Aristóteles refere um sábio dispositivo da constituição dos atenienses: quando a assembléia delibera sobre assuntos que envolvem a possibilidade de uma guerra com um Estado vizinho, os habitantes da zona fronteiriça são excluídos da votação. O motivo dessa medida é que eles poderiam não votar sem que os seus interesses particulares se impusessem aos interesses gerais.

Isso mostra uma concepção política oposta à mentalidade moderna. Nossos parlamentares organizam-se em “blocos” para defender interesses particulares. Assim, temos a “bancada ruralista”, a “bancada evangélica”, a “bancada da bola”, etc. Qual a conseqüência desse tipo de prática política nos dias atuais? Nossos representantes perderam de vista o interesse geral. Eles se reconhecem como representantes de determinados setores ou grupos da sociedade. Os acordos e negociações, próprios da prática política, acabam se transformando em troca de favores. Os privilégios concedidos a um grupo redundam em prejuízo da coletividade.

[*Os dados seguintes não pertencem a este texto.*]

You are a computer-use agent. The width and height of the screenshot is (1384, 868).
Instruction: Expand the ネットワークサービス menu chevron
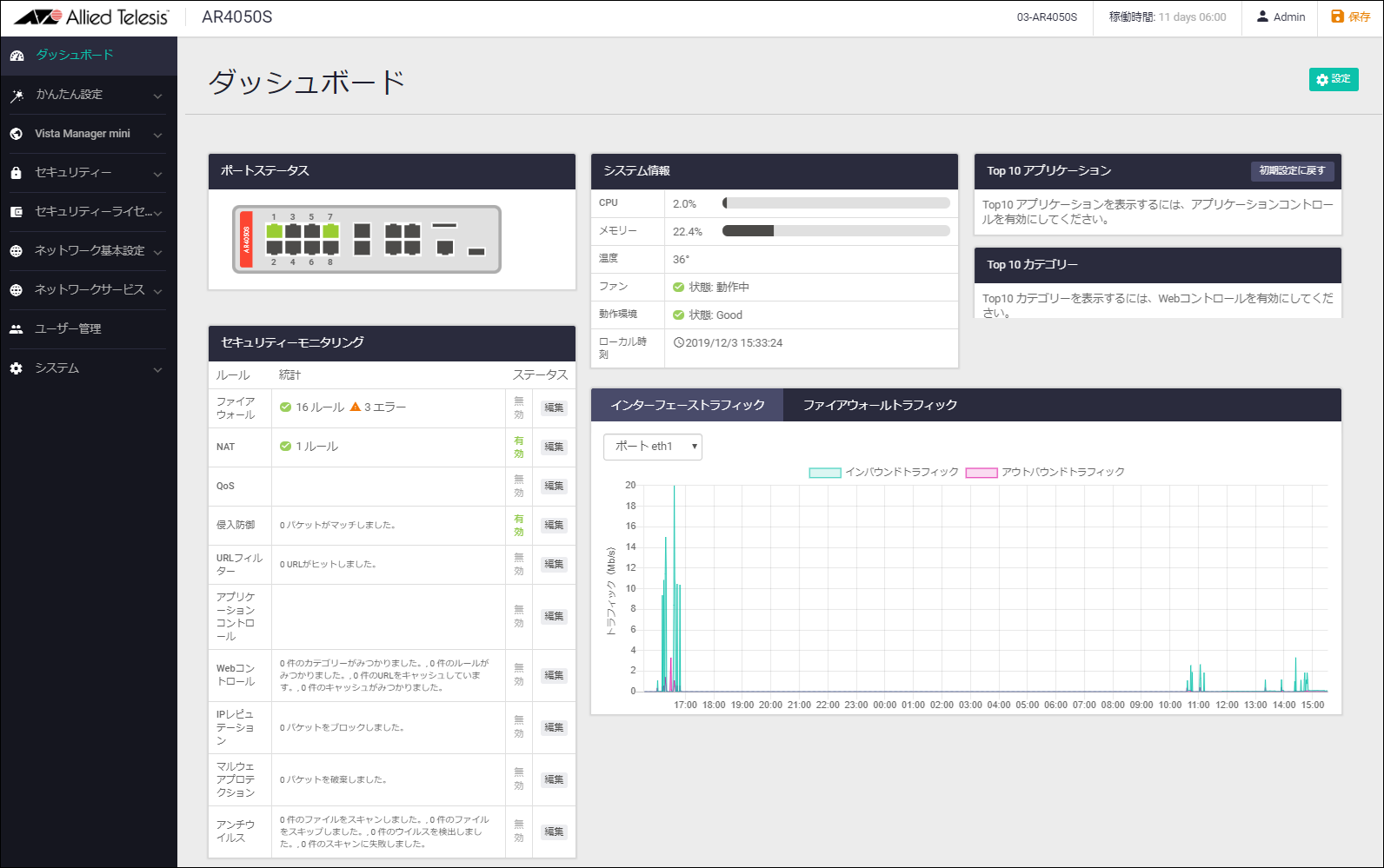click(x=157, y=291)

Todo problema começa já na campanha para conquistar o voto dos eleitores. Os candidatos se apresentam com a promessa de defenderem os interesses de uma região (um bairro, uma comunidade rural, um município) ou grupos (jovens, agricultores, mulheres, funcionários públicos). A afirmação desses interesses tem como conseqüência a fragmentação do espaço político. Em vez de ser a discussão do interesse público (de todos), torna-se a defesa do interesse privado (de alguns). Desse tipo de prática nascem as aberrações legais: leis que concedem privilégios àqueles que possuem determinada cor de pele, que desempenham determinada função sexual, que moram em determinada área geográfica, que realizam certa atividade profissional, etc. Ninguém quer abrir mão de um “direito adquirido”, como se pudessem existir direitos privados opostos ao interesse público!

Deveríamos aprender com os gregos: proibir que aqueles que estão identificados com determinados interesses de grupos pudessem votar em propostas que dizem respeito a esses grupos: que a “bancada ruralista” não pudesse votar em propostas sobre agricultura e pecuária; a “bancada da bola”, sobre questões do esporte; a “bancada feminista”, sobre temas que envolvem as mulheres; e assim por diante.

Isso implica na reeducação para a política. Hoje nossos representantes ficam orgulhosos quando conseguem provar que atenderam os “interesses de suas bases”! Imaginam que cumpriram integralmente sua missão quando defenderam os interesses privados daqueles que os elegeram. Compreendem-se como representantes de grupos e não da coletividade! São uma espécie de “despachantes de luxo”. Os eleitores, do mesmo modo, cobram dos eleitos o cumprimento de promessas miúdas, aquelas que lhes concedem favores e privilégios. Sem uma reeducação política, nossa vida coletiva continuará sendo uma luta selvagem pelo interesse privado. O privilégio, meu direito adquirido de hoje, é a destruição do direito de todos amanhã. Se houver amanhã.

*José Luiz Ames é doutor em Filosofia e professor da UNIOESTE, Campus de Toledo.